(19)
(11) EP 0 583 697 A2

(12) EUROPÄISCHE PATENTANMELDUNG

(43) Veröffentlichungstag:
23.02.1994  Patentblatt  1994/08

(21) Anmeldenummer: 93112579.3

(22) Anmeldetag:  05.08.1993
(51) Internationale Patentklassifikation (IPC)5C14C 3/06, C14C 1/08
(84) Benannte Vertragsstaaten:
AT DE ES FR GB IT NL PT SE

(30) Priorität: 14.08.1992 DE 4226983

(71) Anmelder: HOECHST AKTIENGESELLSCHAFT
D-65929 Frankfurt am Main (DE)

(72) Erfinder:
  • Fuchs, Karlheinz
    D-65597 Hünfelden (DE)


(56) Entgegenhaltungen: : 
   
       


    (54) Verfahren zur Chromspar- und Chromfüllgerbung


    (57) Die vorliegende Erfindung betrifft ein Verfahren zur Chromspar- und Chromfüllgerbung, bei dem man die Blößen im Pickelbad mit einer Aldehyd- und/oder Ketocarbonsäure versetzt und anschließend gerbt, dadurch gekennzeichnet, daß vor der Zugabe der Aldehyd- und/oder Ketocarbonsäure und gegebenenfalls anderen organischen und/oder anorganischen Säuren, die entkälkten und gebeizten Blößen mit einer anionischen, kolloidalen Silikatlösung vorbehandelt werden.


    Beschreibung


    [0001] Die Chromgerbung ist ein wesentlicher Arbeitsschritt in der Lederherstellung.
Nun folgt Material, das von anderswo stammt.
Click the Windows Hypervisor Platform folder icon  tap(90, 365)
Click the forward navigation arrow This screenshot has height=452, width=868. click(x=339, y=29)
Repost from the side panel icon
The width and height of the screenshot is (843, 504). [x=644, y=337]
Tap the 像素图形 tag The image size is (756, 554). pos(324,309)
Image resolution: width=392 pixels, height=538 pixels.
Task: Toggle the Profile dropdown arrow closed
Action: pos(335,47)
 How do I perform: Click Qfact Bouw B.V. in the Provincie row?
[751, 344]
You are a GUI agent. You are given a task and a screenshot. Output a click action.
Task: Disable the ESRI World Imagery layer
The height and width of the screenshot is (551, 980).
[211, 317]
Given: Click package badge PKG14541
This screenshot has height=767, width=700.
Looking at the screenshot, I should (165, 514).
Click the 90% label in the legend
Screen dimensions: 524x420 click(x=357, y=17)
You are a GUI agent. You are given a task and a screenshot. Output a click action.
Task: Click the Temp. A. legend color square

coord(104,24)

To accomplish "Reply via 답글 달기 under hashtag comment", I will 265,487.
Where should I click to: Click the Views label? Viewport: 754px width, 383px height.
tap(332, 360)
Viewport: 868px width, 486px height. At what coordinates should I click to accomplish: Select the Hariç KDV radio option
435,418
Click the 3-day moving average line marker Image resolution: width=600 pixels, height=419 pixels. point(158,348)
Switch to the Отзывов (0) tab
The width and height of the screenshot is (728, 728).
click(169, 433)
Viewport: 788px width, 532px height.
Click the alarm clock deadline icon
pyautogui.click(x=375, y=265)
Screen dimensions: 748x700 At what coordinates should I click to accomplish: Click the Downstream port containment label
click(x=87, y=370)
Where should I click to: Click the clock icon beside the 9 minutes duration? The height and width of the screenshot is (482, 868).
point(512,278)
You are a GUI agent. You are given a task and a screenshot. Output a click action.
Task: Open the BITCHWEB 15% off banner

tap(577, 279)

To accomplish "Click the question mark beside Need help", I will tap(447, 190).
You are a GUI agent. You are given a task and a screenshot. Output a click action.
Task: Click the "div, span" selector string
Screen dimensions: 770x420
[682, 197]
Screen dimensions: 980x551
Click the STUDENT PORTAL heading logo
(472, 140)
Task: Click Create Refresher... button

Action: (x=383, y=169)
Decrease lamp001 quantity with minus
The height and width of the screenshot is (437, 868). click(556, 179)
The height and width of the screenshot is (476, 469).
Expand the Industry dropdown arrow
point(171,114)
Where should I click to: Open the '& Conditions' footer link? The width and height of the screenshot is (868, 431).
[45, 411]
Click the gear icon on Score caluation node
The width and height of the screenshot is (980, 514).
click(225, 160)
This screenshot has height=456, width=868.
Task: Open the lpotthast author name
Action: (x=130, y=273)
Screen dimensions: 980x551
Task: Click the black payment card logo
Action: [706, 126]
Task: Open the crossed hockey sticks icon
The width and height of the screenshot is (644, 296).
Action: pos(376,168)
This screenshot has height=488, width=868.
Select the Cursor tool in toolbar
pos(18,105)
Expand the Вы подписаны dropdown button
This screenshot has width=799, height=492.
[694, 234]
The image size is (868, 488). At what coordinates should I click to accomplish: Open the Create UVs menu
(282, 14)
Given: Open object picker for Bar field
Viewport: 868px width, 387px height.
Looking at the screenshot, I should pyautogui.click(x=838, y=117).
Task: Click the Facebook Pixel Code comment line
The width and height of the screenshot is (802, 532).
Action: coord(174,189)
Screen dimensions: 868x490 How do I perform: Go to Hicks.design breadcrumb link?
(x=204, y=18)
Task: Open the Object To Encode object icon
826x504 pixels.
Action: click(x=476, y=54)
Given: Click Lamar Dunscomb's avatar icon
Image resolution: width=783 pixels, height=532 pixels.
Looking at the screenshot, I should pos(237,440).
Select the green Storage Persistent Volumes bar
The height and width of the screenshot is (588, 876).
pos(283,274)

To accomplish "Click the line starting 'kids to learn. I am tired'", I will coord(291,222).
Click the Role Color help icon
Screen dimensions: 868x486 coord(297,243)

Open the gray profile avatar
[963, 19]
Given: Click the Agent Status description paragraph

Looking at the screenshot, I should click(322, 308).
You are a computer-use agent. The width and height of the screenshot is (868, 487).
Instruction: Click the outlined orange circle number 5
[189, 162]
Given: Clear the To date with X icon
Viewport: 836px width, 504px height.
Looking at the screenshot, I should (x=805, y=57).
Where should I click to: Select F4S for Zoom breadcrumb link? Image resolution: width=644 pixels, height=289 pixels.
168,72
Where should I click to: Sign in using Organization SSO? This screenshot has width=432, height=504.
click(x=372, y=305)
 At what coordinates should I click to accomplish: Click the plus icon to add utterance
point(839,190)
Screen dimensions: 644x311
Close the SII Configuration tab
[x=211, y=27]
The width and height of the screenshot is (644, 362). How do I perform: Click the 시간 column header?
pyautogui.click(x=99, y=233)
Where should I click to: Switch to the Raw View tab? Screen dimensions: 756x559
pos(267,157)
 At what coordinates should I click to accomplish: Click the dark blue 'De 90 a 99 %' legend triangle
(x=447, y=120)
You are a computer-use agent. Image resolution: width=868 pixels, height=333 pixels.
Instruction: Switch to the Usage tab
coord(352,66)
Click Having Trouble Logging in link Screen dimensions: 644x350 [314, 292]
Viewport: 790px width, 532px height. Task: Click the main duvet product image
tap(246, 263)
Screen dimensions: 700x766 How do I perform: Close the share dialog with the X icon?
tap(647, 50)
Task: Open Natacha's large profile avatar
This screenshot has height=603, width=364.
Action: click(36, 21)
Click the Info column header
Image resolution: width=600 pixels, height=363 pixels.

Bei herkömmlichen Verfahren werden zur Erzielung eines kochgaren Leders Chromsalze in einer Konzentration angeboten, die einem Äquivalent von 2 bis 2,5 Gew.-% Cr₂O₃ bezogen auf Blöße entsprechen. Hiervon werden jedoch nur 70 bis 80 % tatsächlich in der Haut dauerhaft fixiert, so daß 20 bis 30 % des angebotenen Chromgerbstoffs in das Abwasser gelangen.

    [0002] Sowohl aus ökonomischen als auch ökologischen Gründen hat es daher in der Vergangenheit nicht an Versuchen gefehlt, die Chromfixierung in der Haut zu verbessern und die für eine kochgare Gerbung notwendige Chrommenge zu reduzieren.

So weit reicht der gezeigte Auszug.